Marc Martignetti, RF lead and owner of Digital Black, and Ryan Stotts, freelance RF A2, trusted Shure Wireless Workbench® to monitor RF inside and outside State Farm Stadium throughout the pre, half, and postgame. Stotts and Martignetti managed the RF for all desk mics throughout the FOX broadcast, with hosts Curt Menefee, Jimmy Johnson, Howie Long, Michael Strahan, and Terry Bradshaw using Shure ADX2 transmitters. Notably, talent also wore Shure ADX1 bodypacks for backup and all stand-up segments.

“For the Super Bowl, a huge challenge is the available spectrum versus the tremendous wireless counts needed for onsite users,” said Martignetti. “Shure has wireless microphone and in-ear products that cover all our legal spectrum options. That helps meet our client’s ever-expanding needs for more wireless to support their on-air talent.”
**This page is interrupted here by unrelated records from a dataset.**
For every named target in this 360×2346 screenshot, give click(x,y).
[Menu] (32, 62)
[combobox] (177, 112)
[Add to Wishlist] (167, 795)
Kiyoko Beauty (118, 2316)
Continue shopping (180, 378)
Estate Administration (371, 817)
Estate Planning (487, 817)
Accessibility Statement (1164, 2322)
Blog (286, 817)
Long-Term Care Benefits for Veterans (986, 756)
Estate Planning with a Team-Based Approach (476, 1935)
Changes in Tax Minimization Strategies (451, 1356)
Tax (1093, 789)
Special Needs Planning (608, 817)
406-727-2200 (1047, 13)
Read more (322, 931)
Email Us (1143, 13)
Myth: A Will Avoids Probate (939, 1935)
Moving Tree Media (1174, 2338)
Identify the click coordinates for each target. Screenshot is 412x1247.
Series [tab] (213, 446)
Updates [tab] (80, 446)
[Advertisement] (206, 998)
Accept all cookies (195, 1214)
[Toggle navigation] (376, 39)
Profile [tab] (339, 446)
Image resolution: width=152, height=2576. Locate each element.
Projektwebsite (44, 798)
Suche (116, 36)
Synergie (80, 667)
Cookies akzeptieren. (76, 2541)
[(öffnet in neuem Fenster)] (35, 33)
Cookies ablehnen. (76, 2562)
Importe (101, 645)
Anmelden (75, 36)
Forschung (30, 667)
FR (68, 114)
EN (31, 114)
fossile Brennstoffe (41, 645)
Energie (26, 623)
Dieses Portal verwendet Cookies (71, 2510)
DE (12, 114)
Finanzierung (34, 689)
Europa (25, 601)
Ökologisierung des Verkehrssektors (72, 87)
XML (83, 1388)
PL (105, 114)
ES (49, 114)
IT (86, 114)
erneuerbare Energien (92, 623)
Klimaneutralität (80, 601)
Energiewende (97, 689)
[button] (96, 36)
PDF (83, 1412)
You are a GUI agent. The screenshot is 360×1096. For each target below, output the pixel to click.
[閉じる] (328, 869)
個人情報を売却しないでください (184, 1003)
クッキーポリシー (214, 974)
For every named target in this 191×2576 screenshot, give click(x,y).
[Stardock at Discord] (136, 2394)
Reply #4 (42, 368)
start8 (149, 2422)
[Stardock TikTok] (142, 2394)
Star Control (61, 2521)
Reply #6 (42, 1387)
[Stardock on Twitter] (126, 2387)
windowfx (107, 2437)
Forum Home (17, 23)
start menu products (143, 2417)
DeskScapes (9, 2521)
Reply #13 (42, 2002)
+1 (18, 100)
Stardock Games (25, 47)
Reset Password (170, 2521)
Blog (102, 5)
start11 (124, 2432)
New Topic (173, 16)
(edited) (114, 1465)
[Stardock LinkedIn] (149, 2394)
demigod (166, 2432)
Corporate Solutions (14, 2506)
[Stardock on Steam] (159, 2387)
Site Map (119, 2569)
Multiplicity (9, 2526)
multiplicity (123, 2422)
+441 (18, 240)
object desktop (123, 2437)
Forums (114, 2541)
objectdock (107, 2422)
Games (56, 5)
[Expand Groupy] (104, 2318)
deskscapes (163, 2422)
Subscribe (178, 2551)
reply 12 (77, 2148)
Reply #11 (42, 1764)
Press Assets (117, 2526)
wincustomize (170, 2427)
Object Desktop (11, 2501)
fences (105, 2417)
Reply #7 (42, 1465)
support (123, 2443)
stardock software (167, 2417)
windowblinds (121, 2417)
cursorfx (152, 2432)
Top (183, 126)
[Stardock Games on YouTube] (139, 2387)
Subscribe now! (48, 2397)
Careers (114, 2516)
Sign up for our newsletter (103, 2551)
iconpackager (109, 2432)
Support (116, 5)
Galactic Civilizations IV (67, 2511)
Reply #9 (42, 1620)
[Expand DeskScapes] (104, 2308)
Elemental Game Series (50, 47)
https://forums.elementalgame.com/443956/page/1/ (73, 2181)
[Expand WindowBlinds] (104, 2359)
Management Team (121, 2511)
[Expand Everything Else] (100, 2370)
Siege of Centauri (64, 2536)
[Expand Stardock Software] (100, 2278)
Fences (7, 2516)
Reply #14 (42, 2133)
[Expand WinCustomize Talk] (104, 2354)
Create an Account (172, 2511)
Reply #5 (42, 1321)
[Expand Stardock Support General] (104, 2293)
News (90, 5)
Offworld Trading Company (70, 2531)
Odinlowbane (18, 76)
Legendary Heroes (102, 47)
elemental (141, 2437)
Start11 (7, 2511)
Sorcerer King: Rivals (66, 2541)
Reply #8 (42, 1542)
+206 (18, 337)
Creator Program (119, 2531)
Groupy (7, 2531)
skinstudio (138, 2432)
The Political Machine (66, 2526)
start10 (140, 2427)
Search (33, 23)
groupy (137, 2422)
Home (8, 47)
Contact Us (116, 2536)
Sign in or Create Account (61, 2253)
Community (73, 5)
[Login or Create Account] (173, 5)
Outfitted by experts from CP Communications, the NFL Network Desk (NFLN) heavily relied on Shure wireless. In total, the NFLN hosts were equipped with 14 ADX2FD transmitters with talk switches, as well as 12 channels of PSM 1000. “NFLN has requested and used Axient Digital for the last few years on all events due to their flexibility and reliability,” said Brian Ready, Systems Engineer at CP Communications.

Once again, the NFL Honors Awards relied heavily on Shure gear for the show’s live audio and broadcast this year. The handheld microphones used for NFL Honors were all Shure KSM8 Dualdyne Cardioid Dynamic Vocal Microphone. The host and award show participants were equipped with a mix of Shure AD1 and AD2 transmitters.

“It was a pleasure to use Shure Axient Wireless mics on this year’s NFL Honors, televised live on NBC, Thursday, February 10,” said Larry Reed, production sound mixer for this year’s NFL Honors broadcast. “The reliability of Shure Axient is very important on a live broadcast, and I especially like the KMS8 capsule for all the vocals. I used 15 of them on the NFL Men’s Choir, as well as the host handheld for Kelly Clarkson, the vocals for the three parodies, and the player tosses to commercial from the audience. I like how smooth the KSM8 sounds, and its off-axis rejection makes it easier to use out in the audience, in front of the house PA.”